Why are record levels of CEO's quitting and selling stock? - crypticlizard
Is anybody worried their tech companies are about to be downsizing?
======
forkexec
IDK. Thom Hartmann keeps harping on a cataclysmic crash MacGuffin to seem like
a Nostradamus or sell books, but the period between crashes typically averages
7 years; the US is long overdue but I wonder if the Fed's levers are making
whatever or whenever that happens worse. Or MMT-based policies make recessions
magically disappear (doubtful).

Oil consumption is down to 2009 levels.

Americans, except billionaires, are poorer than they've been since the turn of
the 20th c. This means less disposable income and consumption.

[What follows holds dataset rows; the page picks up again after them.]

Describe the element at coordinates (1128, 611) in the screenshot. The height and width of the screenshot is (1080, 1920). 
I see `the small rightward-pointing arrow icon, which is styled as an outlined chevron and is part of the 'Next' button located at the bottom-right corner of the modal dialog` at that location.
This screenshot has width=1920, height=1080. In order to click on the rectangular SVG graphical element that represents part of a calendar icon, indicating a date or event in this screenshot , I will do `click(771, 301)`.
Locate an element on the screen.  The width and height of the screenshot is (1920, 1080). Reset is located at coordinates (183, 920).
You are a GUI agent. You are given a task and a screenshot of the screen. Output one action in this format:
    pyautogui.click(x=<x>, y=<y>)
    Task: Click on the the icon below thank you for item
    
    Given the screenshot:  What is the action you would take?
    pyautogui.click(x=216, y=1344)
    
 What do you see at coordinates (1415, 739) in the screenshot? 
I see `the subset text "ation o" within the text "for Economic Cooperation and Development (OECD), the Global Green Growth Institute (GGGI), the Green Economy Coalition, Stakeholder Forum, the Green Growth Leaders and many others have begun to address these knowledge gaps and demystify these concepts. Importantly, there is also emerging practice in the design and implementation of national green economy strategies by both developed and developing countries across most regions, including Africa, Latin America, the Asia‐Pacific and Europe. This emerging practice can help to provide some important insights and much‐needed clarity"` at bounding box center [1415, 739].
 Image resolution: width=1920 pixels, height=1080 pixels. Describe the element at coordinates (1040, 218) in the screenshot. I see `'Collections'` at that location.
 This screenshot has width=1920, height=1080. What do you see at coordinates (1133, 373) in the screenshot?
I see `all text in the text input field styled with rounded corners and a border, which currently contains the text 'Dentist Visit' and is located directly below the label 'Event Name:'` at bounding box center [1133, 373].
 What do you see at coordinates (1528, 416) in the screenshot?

To the Q: I'd need to see a comprehensive table of ex-CEOs of Fortune 2000 and
top 500 privately-held companies over the past 15 years or so and their stock
events (privately-held if they have any data) to see if there's a pattern.

------
muzani
I think it's just a wave. When a new tech hits, like TVs, transistors, robots,
internet, touchphones, there's a wave of startups that come in to capitalize
on it. They solve the obvious problems. Another wave comes in solving more
niche problems. Eventually most of the gold is extracted from the gold rush
and they sell off what they have.

It's not unusual. It sounds more like companies with 30% year on year growth
have finally matured into massive companies with 8% year on year growth, and
transition from expansion based CEOs to those who are good at managing larger
companies.

------
0x1221
Can you gives us some numbers that show that this is actually happening?

------
JudS
Examples?

------
Spooky23
We just did a round of stimulus by allowing cash to be repatriated and cutting
taxes and rates. This stuff really benefited large companies.

The benefits from those types of things aren’t lasting benefits and do not
last, it makes sense for people to take gains.

------
throwaway15392
Trump wasn't lying when he said he was going to drain the swamp, a lot of
famous and powerful people are connected to horrifying stuff, there's more
info about this out there if you want to find it